§ What the task asks
The line containing "Памела Андерсон фото" and every line after it, through the end of the records below: repeat them exactly, nothing more.

Dataset entries:
···

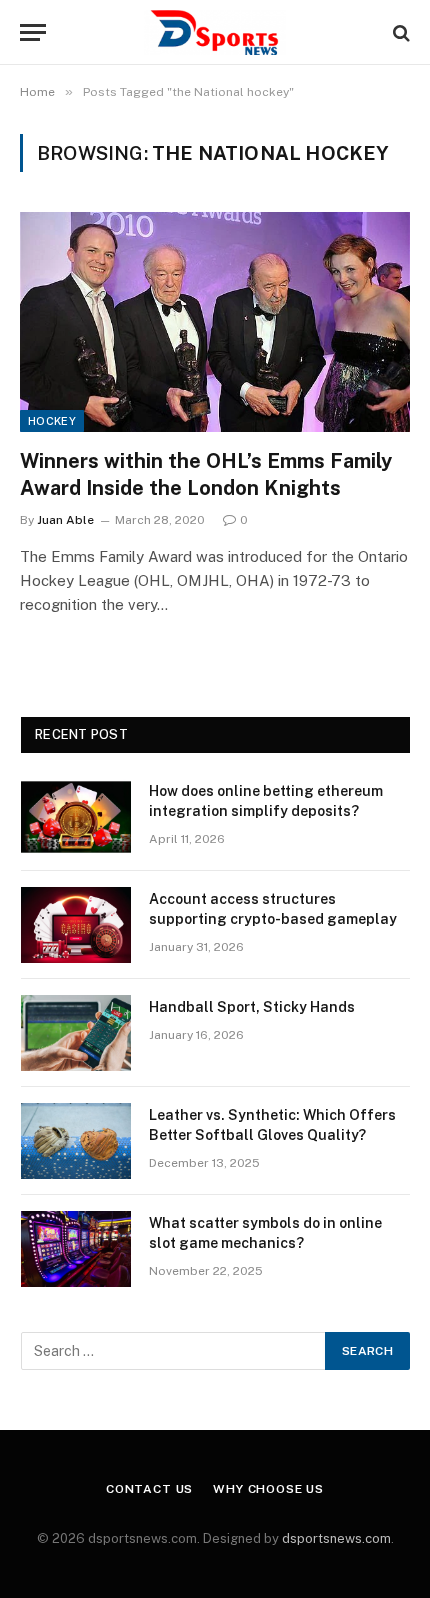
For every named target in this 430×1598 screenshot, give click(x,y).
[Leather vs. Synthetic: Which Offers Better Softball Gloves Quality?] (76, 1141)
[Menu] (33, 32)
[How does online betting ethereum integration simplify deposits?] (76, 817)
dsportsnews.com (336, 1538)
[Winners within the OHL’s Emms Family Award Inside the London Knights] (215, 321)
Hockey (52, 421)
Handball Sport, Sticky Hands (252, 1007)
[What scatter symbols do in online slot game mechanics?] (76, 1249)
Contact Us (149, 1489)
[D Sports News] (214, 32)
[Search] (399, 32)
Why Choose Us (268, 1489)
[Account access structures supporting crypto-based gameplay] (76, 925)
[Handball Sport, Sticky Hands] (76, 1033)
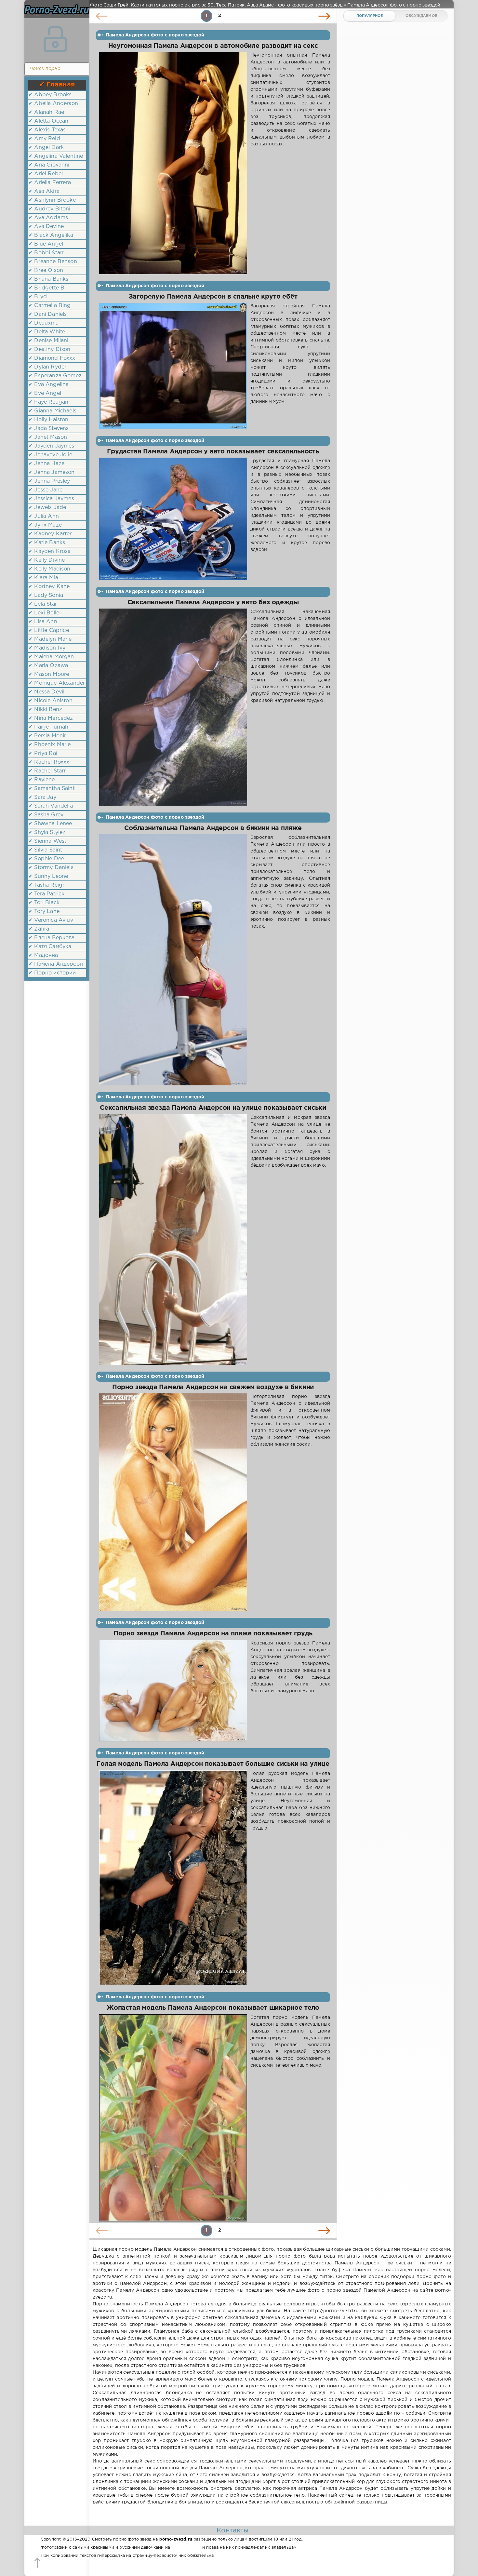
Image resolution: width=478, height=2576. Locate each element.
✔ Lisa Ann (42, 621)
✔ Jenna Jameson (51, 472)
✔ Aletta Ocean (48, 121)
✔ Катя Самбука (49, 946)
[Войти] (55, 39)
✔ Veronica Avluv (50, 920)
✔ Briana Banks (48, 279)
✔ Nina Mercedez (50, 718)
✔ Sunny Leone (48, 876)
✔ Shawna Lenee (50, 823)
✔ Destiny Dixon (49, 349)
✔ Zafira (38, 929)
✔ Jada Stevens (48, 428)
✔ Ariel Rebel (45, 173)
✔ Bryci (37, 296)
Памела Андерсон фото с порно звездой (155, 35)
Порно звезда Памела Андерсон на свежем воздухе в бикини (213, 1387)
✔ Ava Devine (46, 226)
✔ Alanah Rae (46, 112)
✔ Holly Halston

···

§ Answer for this exercise
Памела Андерсон фото с порно звездой (155, 35)
Порно звезда Памела Андерсон на свежем воздухе в бикини (213, 1387)
✔ Ava Devine (46, 226)
✔ Alanah Rae (46, 112)
✔ Holly Halston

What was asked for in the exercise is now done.